== TASK TO COMPLETE ==
Every line in the listing is to be echoed verbatim.

┄┄┄┄┄┄┄┄┄┄┄┄┄┄┄┄┄┄┄┄

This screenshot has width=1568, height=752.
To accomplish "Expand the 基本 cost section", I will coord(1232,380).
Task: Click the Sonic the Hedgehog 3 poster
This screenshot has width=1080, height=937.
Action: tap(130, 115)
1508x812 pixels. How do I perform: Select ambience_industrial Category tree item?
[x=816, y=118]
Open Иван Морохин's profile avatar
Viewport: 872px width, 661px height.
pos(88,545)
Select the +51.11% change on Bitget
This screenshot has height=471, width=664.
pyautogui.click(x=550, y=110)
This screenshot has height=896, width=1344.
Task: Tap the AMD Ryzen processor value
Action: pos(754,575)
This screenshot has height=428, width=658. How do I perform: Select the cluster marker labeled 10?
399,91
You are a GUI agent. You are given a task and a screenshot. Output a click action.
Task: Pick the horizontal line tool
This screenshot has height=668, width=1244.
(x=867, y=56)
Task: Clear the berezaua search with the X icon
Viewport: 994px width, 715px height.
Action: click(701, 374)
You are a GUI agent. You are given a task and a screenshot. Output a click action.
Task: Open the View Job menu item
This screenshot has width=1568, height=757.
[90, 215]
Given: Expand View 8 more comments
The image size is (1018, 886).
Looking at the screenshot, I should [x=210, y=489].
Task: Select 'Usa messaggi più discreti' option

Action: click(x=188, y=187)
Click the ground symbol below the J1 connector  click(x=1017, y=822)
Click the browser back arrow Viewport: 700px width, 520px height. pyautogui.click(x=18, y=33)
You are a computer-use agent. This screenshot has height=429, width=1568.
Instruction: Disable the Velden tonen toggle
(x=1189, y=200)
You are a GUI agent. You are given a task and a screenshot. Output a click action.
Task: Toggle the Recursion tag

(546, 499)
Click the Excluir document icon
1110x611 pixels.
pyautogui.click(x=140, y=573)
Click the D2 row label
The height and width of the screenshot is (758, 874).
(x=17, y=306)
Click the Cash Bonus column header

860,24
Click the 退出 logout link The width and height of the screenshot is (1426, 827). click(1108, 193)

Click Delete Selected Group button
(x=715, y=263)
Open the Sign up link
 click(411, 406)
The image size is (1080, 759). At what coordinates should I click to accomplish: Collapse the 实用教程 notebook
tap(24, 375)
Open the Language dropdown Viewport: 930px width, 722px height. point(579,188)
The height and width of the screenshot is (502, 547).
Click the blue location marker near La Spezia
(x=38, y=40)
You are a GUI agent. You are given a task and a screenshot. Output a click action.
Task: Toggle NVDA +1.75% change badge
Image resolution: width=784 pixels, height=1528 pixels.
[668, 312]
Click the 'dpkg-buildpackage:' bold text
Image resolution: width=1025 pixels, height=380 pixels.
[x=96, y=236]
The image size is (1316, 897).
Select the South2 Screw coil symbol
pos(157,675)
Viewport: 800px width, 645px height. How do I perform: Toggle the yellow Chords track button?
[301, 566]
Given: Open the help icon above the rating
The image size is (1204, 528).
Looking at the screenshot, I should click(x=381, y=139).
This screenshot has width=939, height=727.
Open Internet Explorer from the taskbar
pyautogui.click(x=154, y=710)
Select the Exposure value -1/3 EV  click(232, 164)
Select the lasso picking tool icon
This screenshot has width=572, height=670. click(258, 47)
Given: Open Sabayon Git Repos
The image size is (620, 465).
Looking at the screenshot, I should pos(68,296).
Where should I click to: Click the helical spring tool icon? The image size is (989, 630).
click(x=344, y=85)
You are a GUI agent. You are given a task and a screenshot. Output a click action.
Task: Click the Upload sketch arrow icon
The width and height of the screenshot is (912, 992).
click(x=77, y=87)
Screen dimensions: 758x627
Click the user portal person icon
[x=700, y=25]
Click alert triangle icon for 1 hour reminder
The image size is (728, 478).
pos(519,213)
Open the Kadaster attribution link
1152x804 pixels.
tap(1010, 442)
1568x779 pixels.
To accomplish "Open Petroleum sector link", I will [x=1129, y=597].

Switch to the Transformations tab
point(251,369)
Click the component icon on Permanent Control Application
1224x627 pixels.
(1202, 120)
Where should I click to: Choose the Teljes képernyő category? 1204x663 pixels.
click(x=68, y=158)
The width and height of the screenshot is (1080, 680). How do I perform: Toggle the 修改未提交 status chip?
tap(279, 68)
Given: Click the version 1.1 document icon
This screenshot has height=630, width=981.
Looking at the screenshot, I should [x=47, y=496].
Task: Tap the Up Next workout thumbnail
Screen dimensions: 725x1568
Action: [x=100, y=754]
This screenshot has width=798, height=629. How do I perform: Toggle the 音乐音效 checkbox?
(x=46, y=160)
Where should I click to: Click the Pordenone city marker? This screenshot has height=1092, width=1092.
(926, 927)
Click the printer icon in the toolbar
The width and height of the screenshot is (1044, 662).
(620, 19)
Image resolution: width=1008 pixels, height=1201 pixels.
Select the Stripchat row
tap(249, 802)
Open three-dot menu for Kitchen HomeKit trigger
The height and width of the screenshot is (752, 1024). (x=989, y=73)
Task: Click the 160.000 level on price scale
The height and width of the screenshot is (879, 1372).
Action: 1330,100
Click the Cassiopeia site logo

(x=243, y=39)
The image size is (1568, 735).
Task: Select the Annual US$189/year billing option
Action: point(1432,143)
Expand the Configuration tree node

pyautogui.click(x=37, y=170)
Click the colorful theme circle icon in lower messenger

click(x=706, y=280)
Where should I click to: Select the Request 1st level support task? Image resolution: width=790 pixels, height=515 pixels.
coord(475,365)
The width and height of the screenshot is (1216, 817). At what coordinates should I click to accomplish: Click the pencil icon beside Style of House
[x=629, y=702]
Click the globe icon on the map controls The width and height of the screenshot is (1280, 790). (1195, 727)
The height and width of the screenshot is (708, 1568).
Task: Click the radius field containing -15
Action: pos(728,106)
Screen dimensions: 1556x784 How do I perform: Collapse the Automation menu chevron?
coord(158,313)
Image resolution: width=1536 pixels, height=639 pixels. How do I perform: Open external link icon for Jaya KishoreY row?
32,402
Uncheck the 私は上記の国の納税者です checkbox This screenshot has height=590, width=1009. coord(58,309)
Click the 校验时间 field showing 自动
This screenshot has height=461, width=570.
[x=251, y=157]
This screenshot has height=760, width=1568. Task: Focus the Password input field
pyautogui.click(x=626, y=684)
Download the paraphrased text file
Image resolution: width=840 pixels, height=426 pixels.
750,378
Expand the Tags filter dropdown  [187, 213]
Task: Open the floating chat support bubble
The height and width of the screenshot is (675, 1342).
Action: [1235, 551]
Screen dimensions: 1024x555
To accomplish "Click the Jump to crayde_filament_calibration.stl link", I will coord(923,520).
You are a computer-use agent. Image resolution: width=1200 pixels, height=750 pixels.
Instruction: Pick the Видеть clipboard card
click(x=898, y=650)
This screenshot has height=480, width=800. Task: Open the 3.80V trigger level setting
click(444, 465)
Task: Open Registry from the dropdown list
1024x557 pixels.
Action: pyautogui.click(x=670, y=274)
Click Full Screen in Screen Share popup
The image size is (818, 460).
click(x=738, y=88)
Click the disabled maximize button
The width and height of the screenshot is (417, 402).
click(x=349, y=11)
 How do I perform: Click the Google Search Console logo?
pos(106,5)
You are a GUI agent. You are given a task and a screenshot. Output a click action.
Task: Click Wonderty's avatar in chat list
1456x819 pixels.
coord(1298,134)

┄┄┄┄┄┄┄┄┄┄┄┄┄┄┄┄┄┄┄┄

== EXPECTED ANSWER ==
This screenshot has width=1568, height=752.
To accomplish "Expand the 基本 cost section", I will coord(1232,380).
Task: Click the Sonic the Hedgehog 3 poster
This screenshot has width=1080, height=937.
Action: tap(130, 115)
1508x812 pixels. How do I perform: Select ambience_industrial Category tree item?
[x=816, y=118]
Open Иван Морохин's profile avatar
Viewport: 872px width, 661px height.
pos(88,545)
Select the +51.11% change on Bitget
This screenshot has height=471, width=664.
pyautogui.click(x=550, y=110)
This screenshot has height=896, width=1344.
Task: Tap the AMD Ryzen processor value
Action: pos(754,575)
This screenshot has height=428, width=658. How do I perform: Select the cluster marker labeled 10?
399,91
You are a GUI agent. You are given a task and a screenshot. Output a click action.
Task: Pick the horizontal line tool
This screenshot has height=668, width=1244.
(x=867, y=56)
Task: Clear the berezaua search with the X icon
Viewport: 994px width, 715px height.
Action: click(701, 374)
You are a GUI agent. You are given a task and a screenshot. Output a click action.
Task: Open the View Job menu item
This screenshot has width=1568, height=757.
[90, 215]
Given: Expand View 8 more comments
The image size is (1018, 886).
Looking at the screenshot, I should [x=210, y=489].
Task: Select 'Usa messaggi più discreti' option

Action: click(x=188, y=187)
Click the ground symbol below the J1 connector  click(x=1017, y=822)
Click the browser back arrow Viewport: 700px width, 520px height. pyautogui.click(x=18, y=33)
You are a computer-use agent. This screenshot has height=429, width=1568.
Instruction: Disable the Velden tonen toggle
(x=1189, y=200)
You are a GUI agent. You are given a task and a screenshot. Output a click action.
Task: Toggle the Recursion tag

(546, 499)
Click the Excluir document icon
1110x611 pixels.
pyautogui.click(x=140, y=573)
Click the D2 row label
The height and width of the screenshot is (758, 874).
(x=17, y=306)
Click the Cash Bonus column header

860,24
Click the 退出 logout link The width and height of the screenshot is (1426, 827). click(1108, 193)

Click Delete Selected Group button
(x=715, y=263)
Open the Sign up link
 click(411, 406)
The image size is (1080, 759). At what coordinates should I click to accomplish: Collapse the 实用教程 notebook
tap(24, 375)
Open the Language dropdown Viewport: 930px width, 722px height. point(579,188)
The height and width of the screenshot is (502, 547).
Click the blue location marker near La Spezia
(x=38, y=40)
You are a GUI agent. You are given a task and a screenshot. Output a click action.
Task: Toggle NVDA +1.75% change badge
Image resolution: width=784 pixels, height=1528 pixels.
[668, 312]
Click the 'dpkg-buildpackage:' bold text
Image resolution: width=1025 pixels, height=380 pixels.
[x=96, y=236]
The image size is (1316, 897).
Select the South2 Screw coil symbol
pos(157,675)
Viewport: 800px width, 645px height. How do I perform: Toggle the yellow Chords track button?
[301, 566]
Given: Open the help icon above the rating
The image size is (1204, 528).
Looking at the screenshot, I should click(x=381, y=139).
This screenshot has width=939, height=727.
Open Internet Explorer from the taskbar
pyautogui.click(x=154, y=710)
Select the Exposure value -1/3 EV  click(232, 164)
Select the lasso picking tool icon
This screenshot has width=572, height=670. click(258, 47)
Given: Open Sabayon Git Repos
The image size is (620, 465).
Looking at the screenshot, I should pos(68,296).
Where should I click to: Click the helical spring tool icon? The image size is (989, 630).
click(x=344, y=85)
You are a GUI agent. You are given a task and a screenshot. Output a click action.
Task: Click the Upload sketch arrow icon
The width and height of the screenshot is (912, 992).
click(x=77, y=87)
Screen dimensions: 758x627
Click the user portal person icon
[x=700, y=25]
Click alert triangle icon for 1 hour reminder
The image size is (728, 478).
pos(519,213)
Open the Kadaster attribution link
1152x804 pixels.
tap(1010, 442)
1568x779 pixels.
To accomplish "Open Petroleum sector link", I will [x=1129, y=597].

Switch to the Transformations tab
point(251,369)
Click the component icon on Permanent Control Application
1224x627 pixels.
(1202, 120)
Where should I click to: Choose the Teljes képernyő category? 1204x663 pixels.
click(x=68, y=158)
The width and height of the screenshot is (1080, 680). How do I perform: Toggle the 修改未提交 status chip?
tap(279, 68)
Given: Click the version 1.1 document icon
This screenshot has height=630, width=981.
Looking at the screenshot, I should [x=47, y=496].
Task: Tap the Up Next workout thumbnail
Screen dimensions: 725x1568
Action: [x=100, y=754]
This screenshot has width=798, height=629. How do I perform: Toggle the 音乐音效 checkbox?
(x=46, y=160)
Where should I click to: Click the Pordenone city marker? This screenshot has height=1092, width=1092.
(926, 927)
Click the printer icon in the toolbar
The width and height of the screenshot is (1044, 662).
(620, 19)
Image resolution: width=1008 pixels, height=1201 pixels.
Select the Stripchat row
tap(249, 802)
Open three-dot menu for Kitchen HomeKit trigger
The height and width of the screenshot is (752, 1024). (x=989, y=73)
Task: Click the 160.000 level on price scale
The height and width of the screenshot is (879, 1372).
Action: 1330,100
Click the Cassiopeia site logo

(x=243, y=39)
The image size is (1568, 735).
Task: Select the Annual US$189/year billing option
Action: point(1432,143)
Expand the Configuration tree node

pyautogui.click(x=37, y=170)
Click the colorful theme circle icon in lower messenger

click(x=706, y=280)
Where should I click to: Select the Request 1st level support task? Image resolution: width=790 pixels, height=515 pixels.
coord(475,365)
The width and height of the screenshot is (1216, 817). At what coordinates should I click to accomplish: Click the pencil icon beside Style of House
[x=629, y=702]
Click the globe icon on the map controls The width and height of the screenshot is (1280, 790). (1195, 727)
The height and width of the screenshot is (708, 1568).
Task: Click the radius field containing -15
Action: pos(728,106)
Screen dimensions: 1556x784 How do I perform: Collapse the Automation menu chevron?
coord(158,313)
Image resolution: width=1536 pixels, height=639 pixels. How do I perform: Open external link icon for Jaya KishoreY row?
32,402
Uncheck the 私は上記の国の納税者です checkbox This screenshot has height=590, width=1009. coord(58,309)
Click the 校验时间 field showing 自动
This screenshot has height=461, width=570.
[x=251, y=157]
This screenshot has height=760, width=1568. Task: Focus the Password input field
pyautogui.click(x=626, y=684)
Download the paraphrased text file
Image resolution: width=840 pixels, height=426 pixels.
750,378
Expand the Tags filter dropdown  [187, 213]
Task: Open the floating chat support bubble
The height and width of the screenshot is (675, 1342).
Action: [1235, 551]
Screen dimensions: 1024x555
To accomplish "Click the Jump to crayde_filament_calibration.stl link", I will coord(923,520).
You are a computer-use agent. Image resolution: width=1200 pixels, height=750 pixels.
Instruction: Pick the Видеть clipboard card
click(x=898, y=650)
This screenshot has height=480, width=800. Task: Open the 3.80V trigger level setting
click(444, 465)
Task: Open Registry from the dropdown list
1024x557 pixels.
Action: pyautogui.click(x=670, y=274)
Click Full Screen in Screen Share popup
The image size is (818, 460).
click(x=738, y=88)
Click the disabled maximize button
The width and height of the screenshot is (417, 402).
click(x=349, y=11)
 How do I perform: Click the Google Search Console logo?
pos(106,5)
You are a GUI agent. You are given a task and a screenshot. Output a click action.
Task: Click Wonderty's avatar in chat list
1456x819 pixels.
coord(1298,134)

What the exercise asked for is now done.